HOW TO COMPLETE THIS TASK: Could you copy every entry exactly, with nothing changed?

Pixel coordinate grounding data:
━━━━━━━━━━━━━━━━━━━━

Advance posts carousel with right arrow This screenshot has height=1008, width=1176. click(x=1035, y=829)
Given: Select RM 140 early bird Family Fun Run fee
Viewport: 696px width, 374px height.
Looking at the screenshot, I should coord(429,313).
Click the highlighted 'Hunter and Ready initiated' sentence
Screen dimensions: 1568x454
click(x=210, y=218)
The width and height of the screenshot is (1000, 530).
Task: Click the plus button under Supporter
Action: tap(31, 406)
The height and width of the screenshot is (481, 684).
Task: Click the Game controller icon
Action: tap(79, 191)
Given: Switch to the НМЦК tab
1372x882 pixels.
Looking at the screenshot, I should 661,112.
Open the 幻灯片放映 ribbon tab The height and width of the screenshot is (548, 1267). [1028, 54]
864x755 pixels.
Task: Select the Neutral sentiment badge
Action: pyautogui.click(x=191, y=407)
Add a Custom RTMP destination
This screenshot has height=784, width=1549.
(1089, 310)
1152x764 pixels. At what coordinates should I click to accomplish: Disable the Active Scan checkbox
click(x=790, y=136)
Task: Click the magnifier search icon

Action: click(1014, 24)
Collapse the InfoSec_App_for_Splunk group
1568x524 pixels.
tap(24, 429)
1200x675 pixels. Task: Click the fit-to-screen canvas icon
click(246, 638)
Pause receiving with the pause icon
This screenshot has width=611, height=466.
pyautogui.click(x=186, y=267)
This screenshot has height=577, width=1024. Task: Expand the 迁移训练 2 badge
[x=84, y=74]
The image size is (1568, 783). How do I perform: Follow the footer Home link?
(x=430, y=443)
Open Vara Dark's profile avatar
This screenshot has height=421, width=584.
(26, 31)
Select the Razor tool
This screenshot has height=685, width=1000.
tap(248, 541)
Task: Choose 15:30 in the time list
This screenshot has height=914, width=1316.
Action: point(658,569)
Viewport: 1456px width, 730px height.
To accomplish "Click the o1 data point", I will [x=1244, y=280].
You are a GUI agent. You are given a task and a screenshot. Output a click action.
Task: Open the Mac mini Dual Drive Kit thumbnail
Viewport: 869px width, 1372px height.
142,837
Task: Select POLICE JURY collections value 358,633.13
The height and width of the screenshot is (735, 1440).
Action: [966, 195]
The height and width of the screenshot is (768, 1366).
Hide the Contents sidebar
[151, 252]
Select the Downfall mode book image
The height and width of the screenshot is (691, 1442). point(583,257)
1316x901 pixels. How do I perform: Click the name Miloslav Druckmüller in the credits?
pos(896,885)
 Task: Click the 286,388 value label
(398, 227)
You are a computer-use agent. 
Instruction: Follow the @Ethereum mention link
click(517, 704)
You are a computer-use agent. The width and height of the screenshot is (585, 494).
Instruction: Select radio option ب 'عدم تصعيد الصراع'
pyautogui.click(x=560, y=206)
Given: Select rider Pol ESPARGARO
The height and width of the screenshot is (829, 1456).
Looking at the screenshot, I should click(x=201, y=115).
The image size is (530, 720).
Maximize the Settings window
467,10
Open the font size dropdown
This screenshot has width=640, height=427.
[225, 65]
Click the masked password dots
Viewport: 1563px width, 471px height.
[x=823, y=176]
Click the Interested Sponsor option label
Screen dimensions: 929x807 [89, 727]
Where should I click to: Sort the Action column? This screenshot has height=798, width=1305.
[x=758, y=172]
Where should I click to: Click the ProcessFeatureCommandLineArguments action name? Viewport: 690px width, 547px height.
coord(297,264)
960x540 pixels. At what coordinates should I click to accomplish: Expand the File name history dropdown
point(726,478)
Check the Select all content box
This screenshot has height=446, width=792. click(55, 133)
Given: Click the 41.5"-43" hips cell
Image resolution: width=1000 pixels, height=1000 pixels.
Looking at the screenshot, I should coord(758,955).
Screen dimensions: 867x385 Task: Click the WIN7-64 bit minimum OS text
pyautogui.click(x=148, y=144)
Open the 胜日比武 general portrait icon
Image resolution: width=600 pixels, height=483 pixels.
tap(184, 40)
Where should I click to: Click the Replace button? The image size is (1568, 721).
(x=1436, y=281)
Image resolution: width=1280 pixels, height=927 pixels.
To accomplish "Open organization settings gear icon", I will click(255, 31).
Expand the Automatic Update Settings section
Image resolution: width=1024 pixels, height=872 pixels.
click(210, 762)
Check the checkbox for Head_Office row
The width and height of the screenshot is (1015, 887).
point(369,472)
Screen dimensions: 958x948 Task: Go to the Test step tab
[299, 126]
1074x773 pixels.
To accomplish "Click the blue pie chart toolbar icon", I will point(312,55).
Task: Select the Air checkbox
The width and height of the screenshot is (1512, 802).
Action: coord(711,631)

━━━━━━━━━━━━━━━━━━━━

SOLUTION TO THE PROBLEM:
Advance posts carousel with right arrow This screenshot has height=1008, width=1176. click(x=1035, y=829)
Given: Select RM 140 early bird Family Fun Run fee
Viewport: 696px width, 374px height.
Looking at the screenshot, I should coord(429,313).
Click the highlighted 'Hunter and Ready initiated' sentence
Screen dimensions: 1568x454
click(x=210, y=218)
The width and height of the screenshot is (1000, 530).
Task: Click the plus button under Supporter
Action: tap(31, 406)
The height and width of the screenshot is (481, 684).
Task: Click the Game controller icon
Action: tap(79, 191)
Given: Switch to the НМЦК tab
1372x882 pixels.
Looking at the screenshot, I should 661,112.
Open the 幻灯片放映 ribbon tab The height and width of the screenshot is (548, 1267). [1028, 54]
864x755 pixels.
Task: Select the Neutral sentiment badge
Action: pyautogui.click(x=191, y=407)
Add a Custom RTMP destination
This screenshot has height=784, width=1549.
(1089, 310)
1152x764 pixels. At what coordinates should I click to accomplish: Disable the Active Scan checkbox
click(x=790, y=136)
Task: Click the magnifier search icon

Action: click(1014, 24)
Collapse the InfoSec_App_for_Splunk group
1568x524 pixels.
tap(24, 429)
1200x675 pixels. Task: Click the fit-to-screen canvas icon
click(246, 638)
Pause receiving with the pause icon
This screenshot has width=611, height=466.
pyautogui.click(x=186, y=267)
This screenshot has height=577, width=1024. Task: Expand the 迁移训练 2 badge
[x=84, y=74]
The image size is (1568, 783). How do I perform: Follow the footer Home link?
(x=430, y=443)
Open Vara Dark's profile avatar
This screenshot has height=421, width=584.
(26, 31)
Select the Razor tool
This screenshot has height=685, width=1000.
tap(248, 541)
Task: Choose 15:30 in the time list
This screenshot has height=914, width=1316.
Action: point(658,569)
Viewport: 1456px width, 730px height.
To accomplish "Click the o1 data point", I will [x=1244, y=280].
You are a GUI agent. You are given a task and a screenshot. Output a click action.
Task: Open the Mac mini Dual Drive Kit thumbnail
Viewport: 869px width, 1372px height.
142,837
Task: Select POLICE JURY collections value 358,633.13
The height and width of the screenshot is (735, 1440).
Action: [966, 195]
The height and width of the screenshot is (768, 1366).
Hide the Contents sidebar
[151, 252]
Select the Downfall mode book image
The height and width of the screenshot is (691, 1442). point(583,257)
1316x901 pixels. How do I perform: Click the name Miloslav Druckmüller in the credits?
pos(896,885)
 Task: Click the 286,388 value label
(398, 227)
You are a computer-use agent. 
Instruction: Follow the @Ethereum mention link
click(517, 704)
You are a computer-use agent. The width and height of the screenshot is (585, 494).
Instruction: Select radio option ب 'عدم تصعيد الصراع'
pyautogui.click(x=560, y=206)
Given: Select rider Pol ESPARGARO
The height and width of the screenshot is (829, 1456).
Looking at the screenshot, I should click(x=201, y=115).
The image size is (530, 720).
Maximize the Settings window
467,10
Open the font size dropdown
This screenshot has width=640, height=427.
[225, 65]
Click the masked password dots
Viewport: 1563px width, 471px height.
[x=823, y=176]
Click the Interested Sponsor option label
Screen dimensions: 929x807 [89, 727]
Where should I click to: Sort the Action column? This screenshot has height=798, width=1305.
[x=758, y=172]
Where should I click to: Click the ProcessFeatureCommandLineArguments action name? Viewport: 690px width, 547px height.
coord(297,264)
960x540 pixels. At what coordinates should I click to accomplish: Expand the File name history dropdown
point(726,478)
Check the Select all content box
This screenshot has height=446, width=792. click(55, 133)
Given: Click the 41.5"-43" hips cell
Image resolution: width=1000 pixels, height=1000 pixels.
Looking at the screenshot, I should coord(758,955).
Screen dimensions: 867x385 Task: Click the WIN7-64 bit minimum OS text
pyautogui.click(x=148, y=144)
Open the 胜日比武 general portrait icon
Image resolution: width=600 pixels, height=483 pixels.
tap(184, 40)
Where should I click to: Click the Replace button? The image size is (1568, 721).
(x=1436, y=281)
Image resolution: width=1280 pixels, height=927 pixels.
To accomplish "Open organization settings gear icon", I will click(255, 31).
Expand the Automatic Update Settings section
Image resolution: width=1024 pixels, height=872 pixels.
click(210, 762)
Check the checkbox for Head_Office row
The width and height of the screenshot is (1015, 887).
point(369,472)
Screen dimensions: 958x948 Task: Go to the Test step tab
[299, 126]
1074x773 pixels.
To accomplish "Click the blue pie chart toolbar icon", I will point(312,55).
Task: Select the Air checkbox
The width and height of the screenshot is (1512, 802).
Action: coord(711,631)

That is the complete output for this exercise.